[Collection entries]
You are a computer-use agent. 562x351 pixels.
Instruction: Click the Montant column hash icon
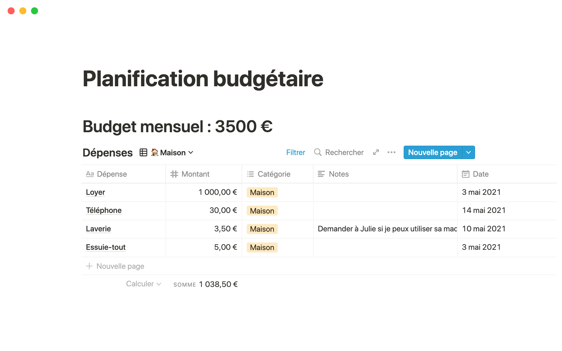(174, 174)
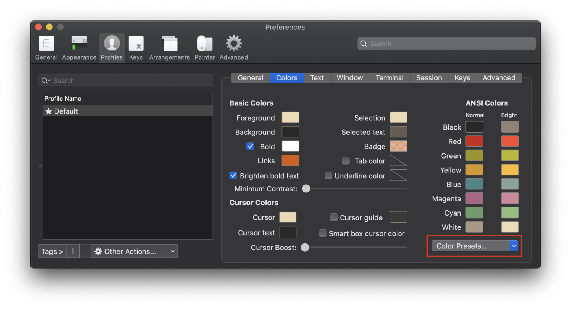Open the Color Presets dropdown
This screenshot has height=309, width=571.
coord(474,246)
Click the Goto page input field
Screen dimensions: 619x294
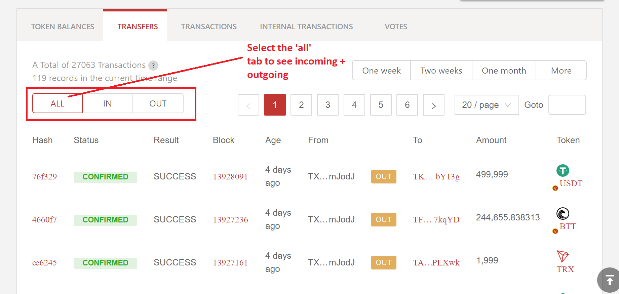567,105
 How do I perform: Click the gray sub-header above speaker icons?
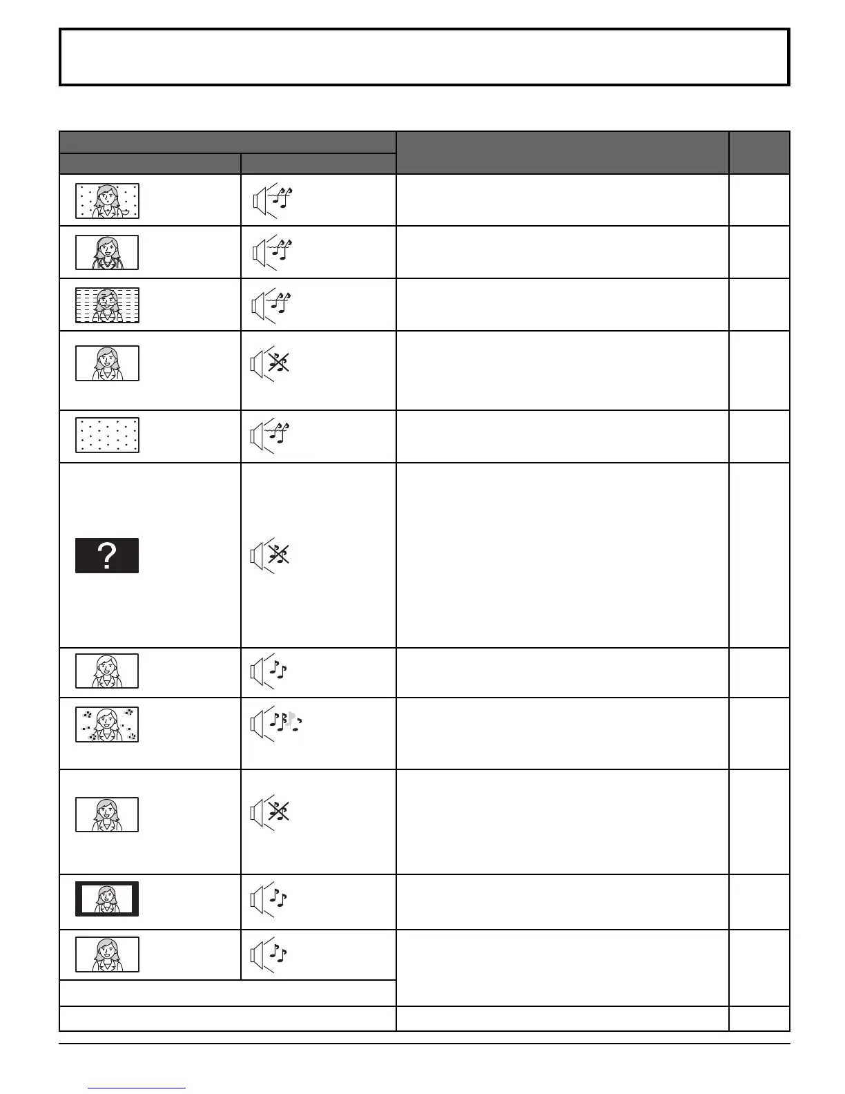(318, 164)
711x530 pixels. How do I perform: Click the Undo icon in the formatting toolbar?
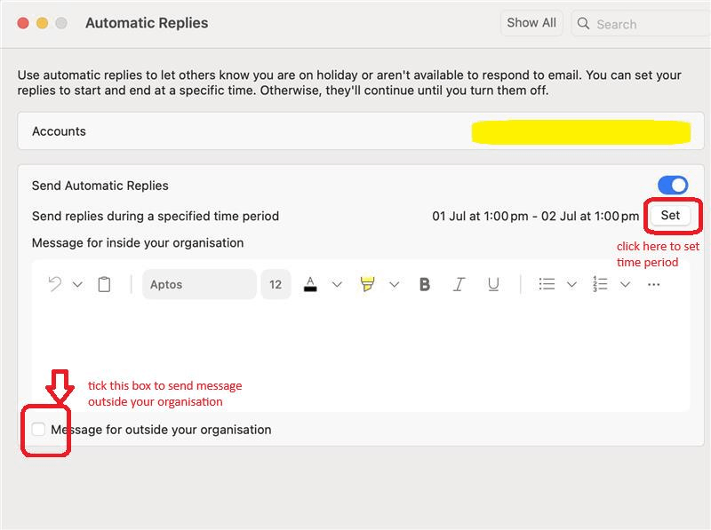55,284
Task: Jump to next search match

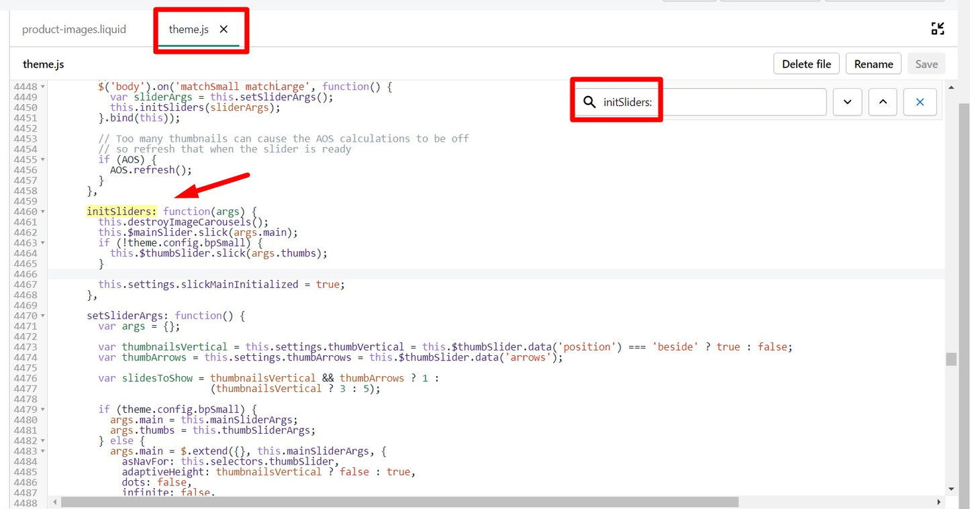Action: click(x=847, y=102)
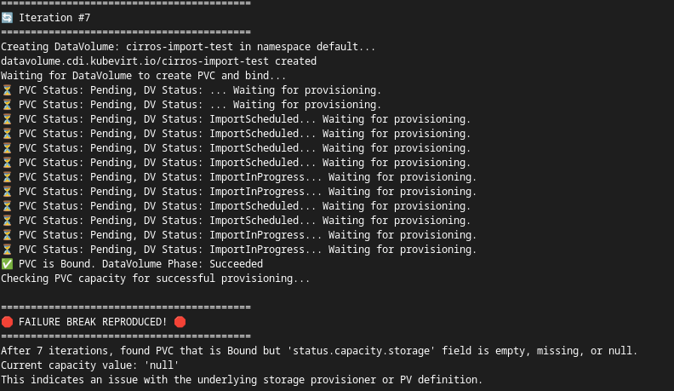Click the 'Checking PVC capacity' line
674x391 pixels.
pos(156,279)
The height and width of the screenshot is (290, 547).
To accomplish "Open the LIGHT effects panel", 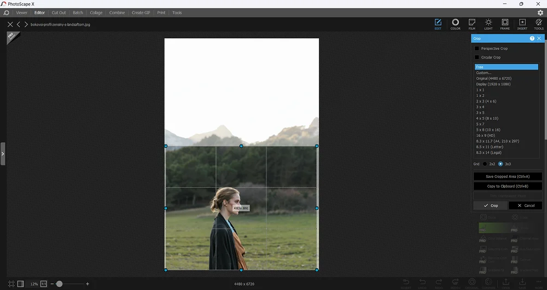I will point(488,24).
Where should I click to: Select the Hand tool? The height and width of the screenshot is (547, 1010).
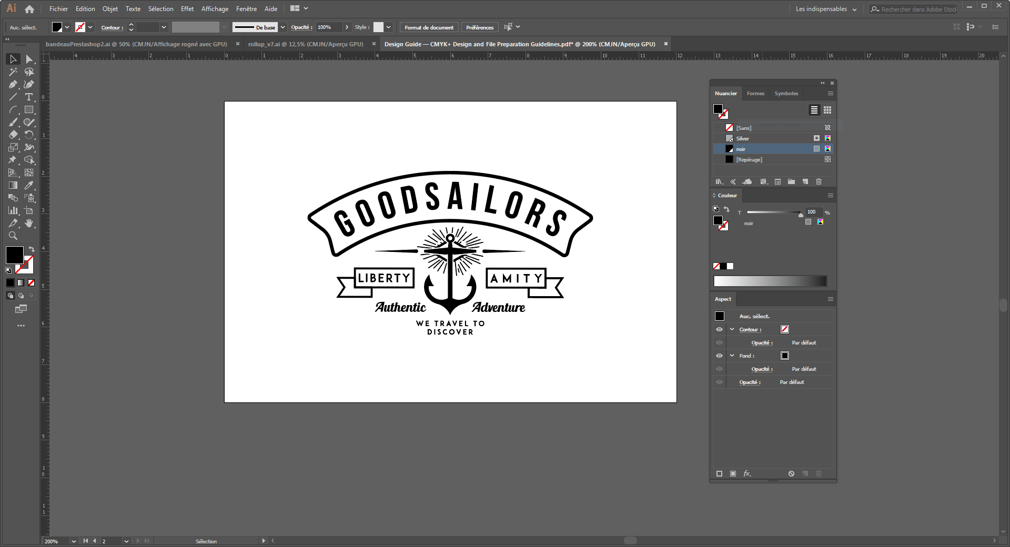point(29,224)
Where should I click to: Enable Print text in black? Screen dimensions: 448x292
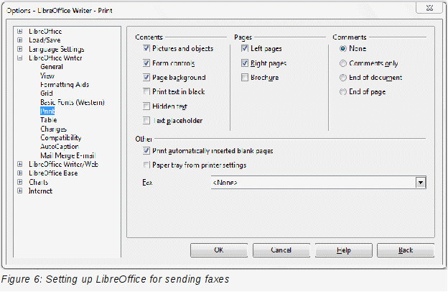(x=146, y=91)
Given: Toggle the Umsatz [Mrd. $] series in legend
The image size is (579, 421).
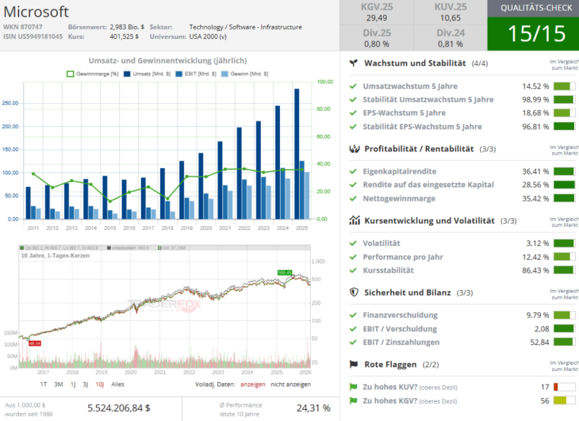Looking at the screenshot, I should click(x=145, y=74).
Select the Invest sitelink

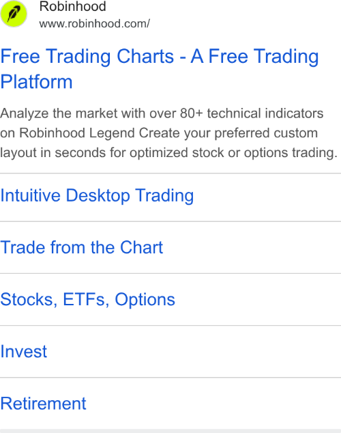(x=24, y=352)
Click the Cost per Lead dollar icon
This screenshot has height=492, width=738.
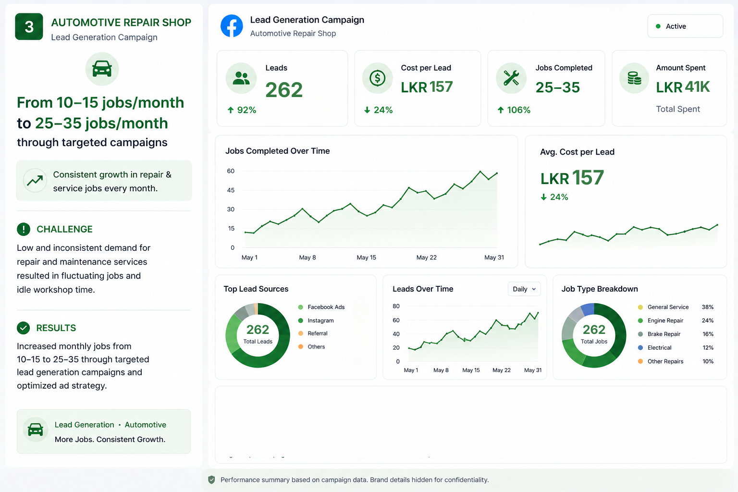[378, 78]
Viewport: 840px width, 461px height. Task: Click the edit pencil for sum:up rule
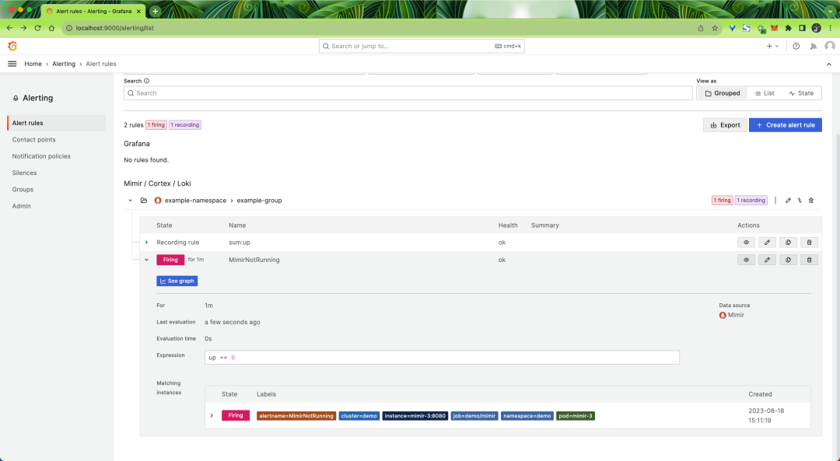click(x=767, y=243)
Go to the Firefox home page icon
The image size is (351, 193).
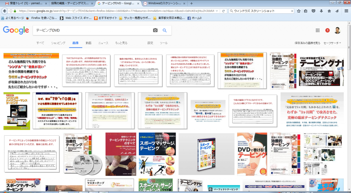click(x=329, y=11)
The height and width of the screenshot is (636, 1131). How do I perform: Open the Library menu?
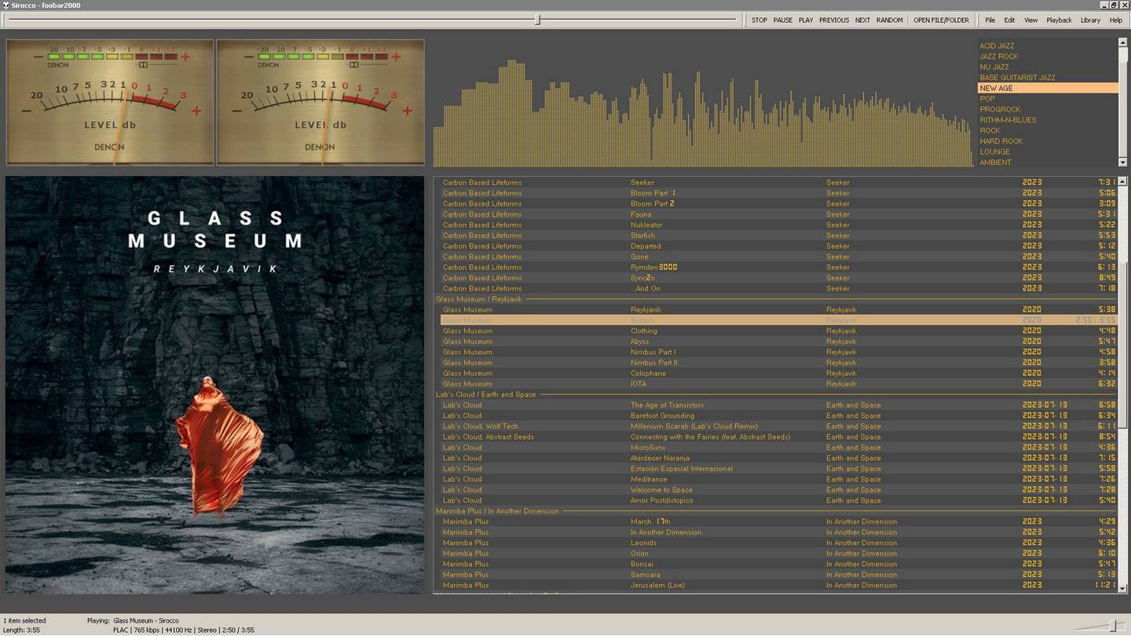tap(1090, 20)
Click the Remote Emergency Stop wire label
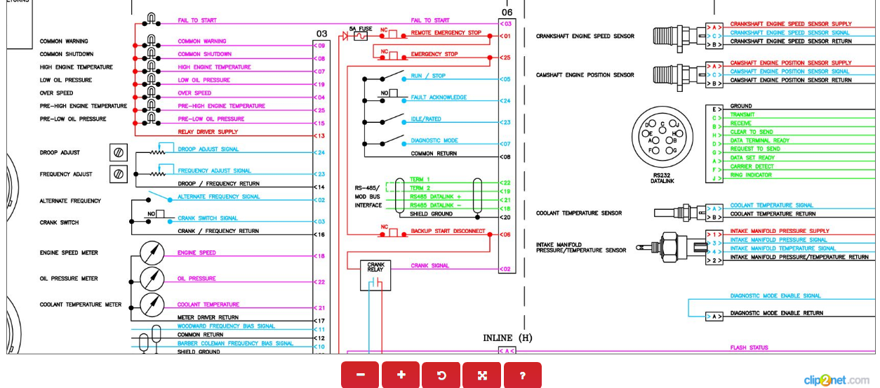The height and width of the screenshot is (388, 880). pos(446,33)
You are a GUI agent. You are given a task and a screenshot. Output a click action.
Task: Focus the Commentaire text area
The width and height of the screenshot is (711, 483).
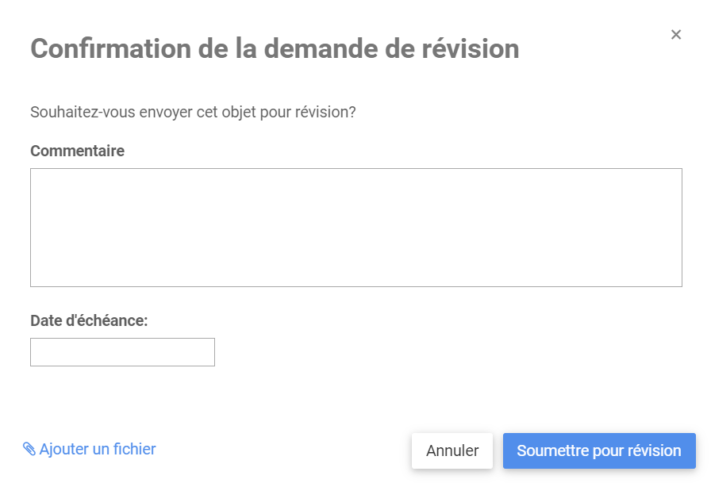356,228
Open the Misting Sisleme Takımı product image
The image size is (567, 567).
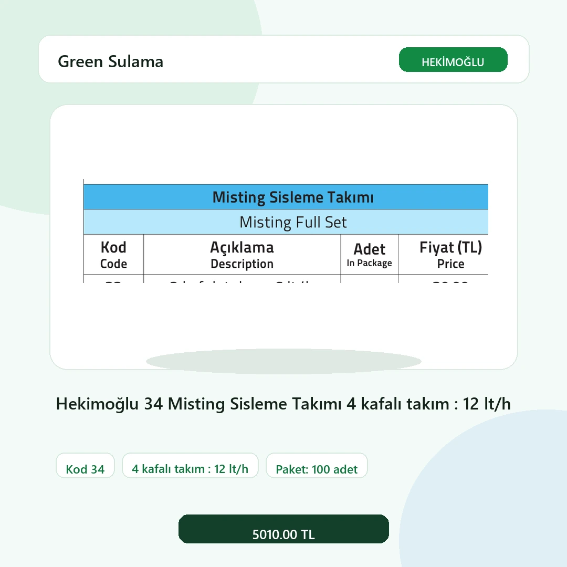coord(286,231)
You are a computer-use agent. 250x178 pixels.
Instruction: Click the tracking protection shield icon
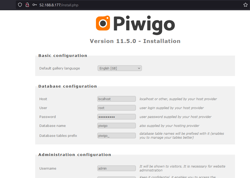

• What to work on:
Every line from the line containing "Given: Toggle the" through the last line above is to be printed exactly. Pictures are not copied.

• Problem solution:
Given: Toggle the Umsatz [Mrd. $] series in legend
The image size is (579, 421).
Looking at the screenshot, I should click(x=145, y=74).
Select the Invest sitelink

(x=24, y=352)
Click the Cost per Lead dollar icon
This screenshot has height=492, width=738.
[378, 78]
Viewport: 840px width, 461px height. Task: Click the edit pencil for sum:up rule
click(x=767, y=243)
Go to the Firefox home page icon
The image size is (351, 193).
click(x=329, y=11)
The height and width of the screenshot is (636, 1131). How do I perform: Open the Library menu?
tap(1090, 20)
Click the Remote Emergency Stop wire label
The height and width of the screenshot is (388, 880). pos(446,33)
You are a GUI agent. You are given a task and a screenshot. Output a click action.
Task: Focus the Commentaire text area
The width and height of the screenshot is (711, 483).
356,228
Open the Misting Sisleme Takımı product image
The image size is (567, 567).
coord(286,231)
You are a computer-use agent. 250x178 pixels.
Instruction: Click the tracking protection shield icon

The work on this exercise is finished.